Eric Reeves
August 4, 2003
As the prospects for peace in Sudan diminish with Khartoum’s continuing intransigence in the Machakos process and its recent declaration of unacceptable “preconditions” for resumed talks (UN’s IRIN, July 29, 2003), it is fundamentally important that responsibility for the squandering of this historic opportunity be appropriately assigned. For no new peace process for Sudan could ever begin without a clear understanding of why Machakos failed. All too accustomed to success in shopping for new diplomatic peace forums, the Khartoum regime simply must not be allowed to walk away after collapsing the Machakos process without clear and forceful consequences. Indeed, the most appropriate set of consequence under present circumstances would be a full-scale international effort to force the demise of the National Islamic Front regime through concerted and comprehensive economic sanctions, and to provide a robust military response that would insure continued humanitarian assistance to the south and other marginalized areas of the country.
For of course the immediate result of Khartoum’s engineering a breakdown in the Machakos process will be the resumption of war, and war characterized by unprecedented human destructiveness. Though attention has rightly been on the peace process following the apparent breakthrough represented by the Machakos Protocol of July 2002, the international community—having failed to bring sufficient resources to the peace process—is now morally obliged to recall the nature of the war that was largely suspended by virtue of the cessation of hostilities agreement of October 2002. This agreement, negotiated ten months ago, has created a distance in time that apparently already partially obscures the realities of renewed fighting in Sudan. It is thus appropriate, as Machakos is at its last gasp, to recall fully why peace is so urgent, and how violent such renewed war will be.
[1] Most ominous are the threats to humanitarian aid that will immediately come into play, given how Khartoum has consistently conducted war in the past. The regime’s weapons are many in this arena and it is important to recall how they have been deployed in recent years.
[a] Interdiction and prevention of humanitarian aid.
During the terrible 1998 famine in Bahr el-Ghazal, Khartoum banned, from February 4 to March 31, all relief flights into all areas of the province not controlled by the regime. This was a major contribution to catastrophe. In the end, perhaps as many as 100,000 human beings died in the famine. Impeding humanitarian aid during this crisis continued a war strategy that has been aptly described by Human Rights Watch: “The government’s counterinsurgency plan in Bahr el-Ghazal, the Nuba Mountains, and elsewhere is to attack civilians as a means to destroy the rebels’ social base, displacing, killing, or capturing civilians and stripping them of the meager assets that provide the means of survival in a harsh land” (“Famine in Sudan, 1998,” New York, 1998, pp. 1 – 2).

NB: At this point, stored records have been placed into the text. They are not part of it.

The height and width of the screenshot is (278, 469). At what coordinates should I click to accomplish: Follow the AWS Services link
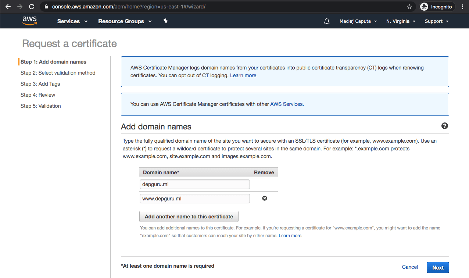287,104
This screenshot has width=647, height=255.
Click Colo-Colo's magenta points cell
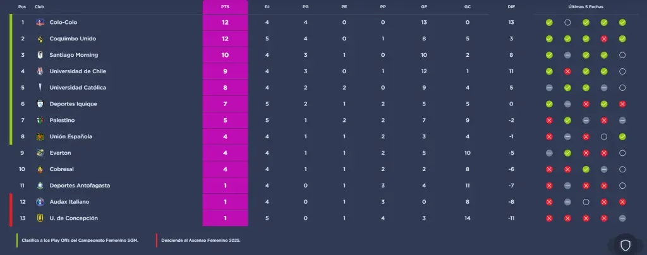(x=225, y=22)
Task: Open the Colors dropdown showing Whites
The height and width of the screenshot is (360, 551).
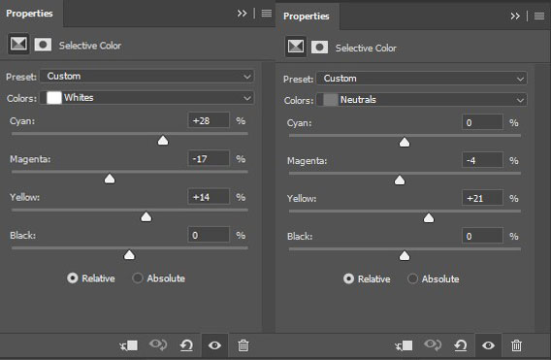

More recently, the UN estimated in early July of 2002 that the number of civilians being denied humanitarian relief by the Khartoum regime was 1.7 million. Even more recently, on September 27, 2002, Khartoum imposed a blanket ban on all humanitarian relief flights by closing air space over both Eastern and Western Equatoria. The number of people who were then beyond the reach of humanitarian assistance was estimated at over 3 million.
There have been numerous other occasions on which Khartoum has used the denial of food and humanitarian aid as a weapon of war. The people of the Nuba Mountains were denied all food and other aid for over a decade; Southern Blue Nile was similarly beyond the reach of the UN’s Operation Lifeline Sudan (OLS) until very recently. If war resumes in Sudan, we can be sure that Khartoum will again institute humanitarian flight bans, will create gratuitous bureaucratic hurdles and delays for OLS, and will deny humanitarian access to specific locations for military purposes.
[b] Military assaults on humanitarian relief efforts.
Khartoum has regularly engaged in aerial bombings of known humanitarian relief sites in southern Sudan. Indeed, so relentless were the bombing attacks on humanitarian efforts in southern Sudan that during the summer of 2000 the UN was forced to suspend all flights for over a week.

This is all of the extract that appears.